Monarch Group cut traditional half-year winter losses by a bigger than forecast £40 million.


Losses in the six months to April were down to £69.9 million from £110.6 million in the same period a year earlier.


A total of £30 million of the reduction was attributed to its “self-help” turn around initiative, with the remaining £10 million coming from additional savings in fuel costs.


This came as the group completed the final phase of a restructuring started last year, including a 4% capacity cut over the winter to 2.5 million seats.


Measures to cut £200 million in annual costs from the business, including revamp of its network and fleet, improved revenue management and modernised working practices.

Monarch’s tour operating business reported strong year-on-year growth in online bookings, offsetting some category weakness in high street sales.

Key markets in the Canaries and mainland Spain have grown in line with the airline’s scheduled operations to key city destinations.

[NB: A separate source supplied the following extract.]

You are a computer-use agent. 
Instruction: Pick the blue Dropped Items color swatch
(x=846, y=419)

Packages to Egypt are seeing some recovery after an unsteady past two years. Greece continues to perform well, despite economic uncertainty and aggressive competition, the group said.

Chief executive, Andrew Swaffield, said: “We remain positive that the changes we have made to the structure of the group, the network and our cost base have set us in good stead to achieve the turnaround.

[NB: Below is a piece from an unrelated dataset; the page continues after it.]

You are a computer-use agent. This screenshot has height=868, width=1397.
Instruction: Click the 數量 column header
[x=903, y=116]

“It is thanks to the hard work of all 2,800 colleagues employed directly by the company, both on the ground and in the air, that we are focused on service and safety whilst maintaining a low cost base.

“These elements will help Monarch to build a sustainably profitable business.”

Chief financial officer, Barry Nightingale added: “Our winter performance was better than forecasted with substantially reduced losses.

“We have seen stable booking trends throughout the last six months and have seen good summer sales in key months which will help us to deliver against a challenging plan.

“Improved revenue management has played a key part in the turnaround results but, additionally we have put a lot of work into segmenting our customer groups and have been able to take a customer centric approach to reshape our network around increased frequencies to our most popular destinations.

“We have also added new scheduled routes taken from our portfolio of destinations previously served as charter routes to provide a better service and increased flexibility to customers.”

Monarch launched a group wide employee bonus scheme earlier this year to reward the “commitment and hard work” of staff. Key performance indicators are aligned to company performance and the punctuality of the airline.

Swaffield said: “It’s clear that people who work for Monarch genuinely care about the company and our customers. That is directly reflected in the great service and natural warmth which comes as standard.

“The bonus scheme is designed to ensure that we focus on the right things such as company performance and airline punctuality (OTP).

“This year we have already improved, and our average OTP figure for the first six months is 83.2%, compared to 80% for the same period last year.”